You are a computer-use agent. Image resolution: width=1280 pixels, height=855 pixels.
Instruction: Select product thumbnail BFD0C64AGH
* * *
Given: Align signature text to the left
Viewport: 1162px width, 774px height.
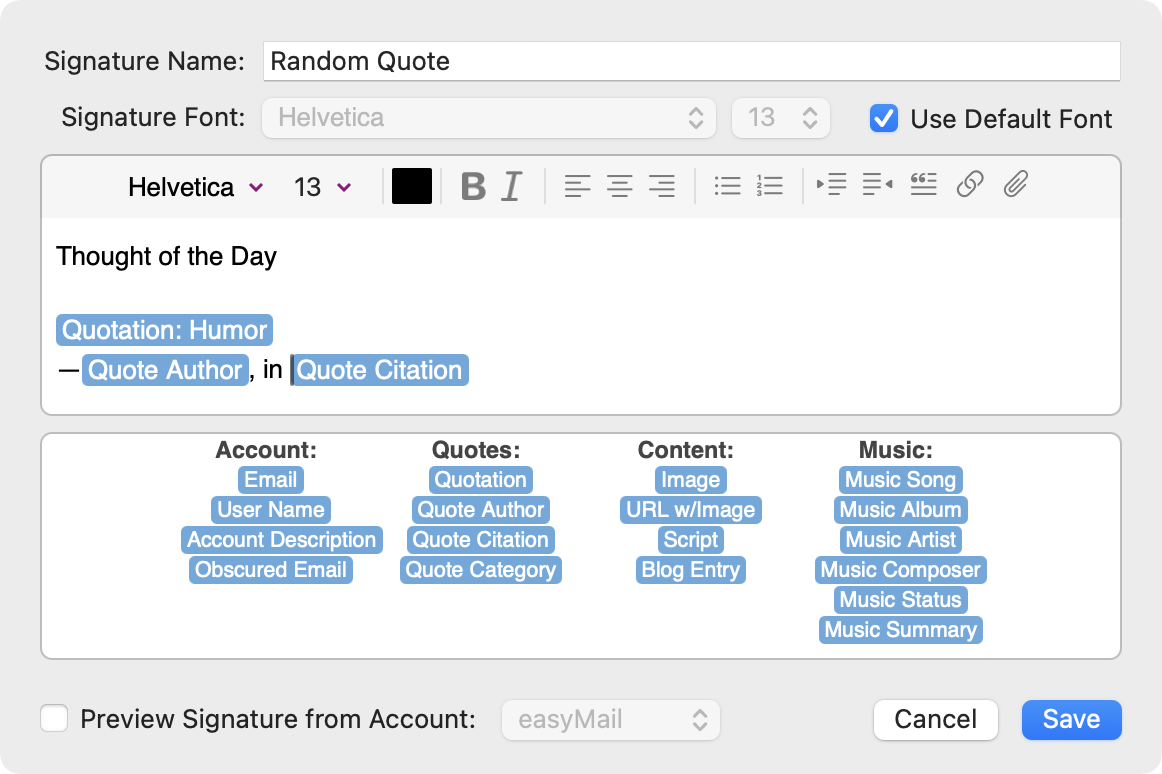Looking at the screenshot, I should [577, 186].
==
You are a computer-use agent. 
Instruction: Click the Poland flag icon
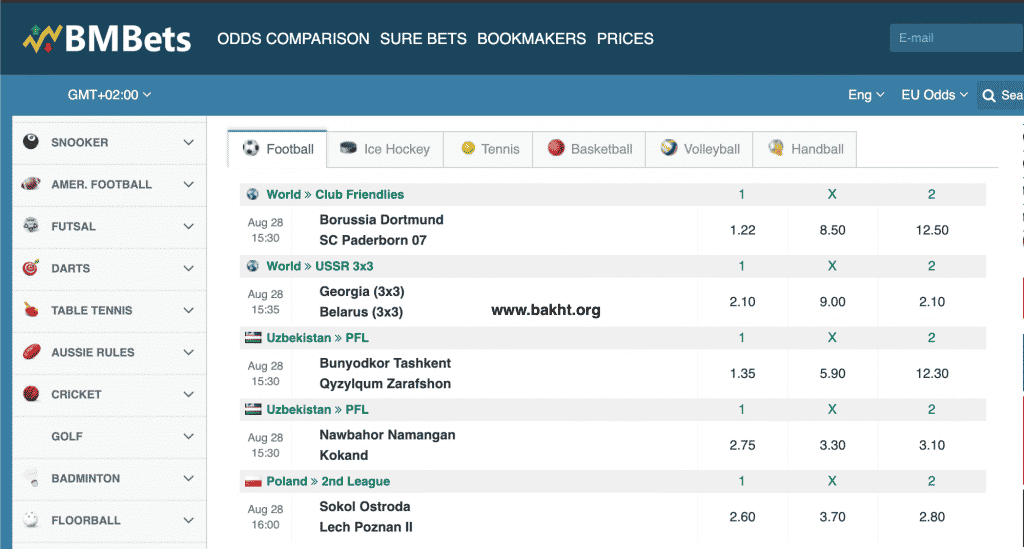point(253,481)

§ Task instructions: Filter the listing above for the string "agent" and copy every matching line.

§ Written reply:
You are a computer-use agent. Image resolution: width=1280 pixels, height=855 pixels.
You are a computer-use agent. 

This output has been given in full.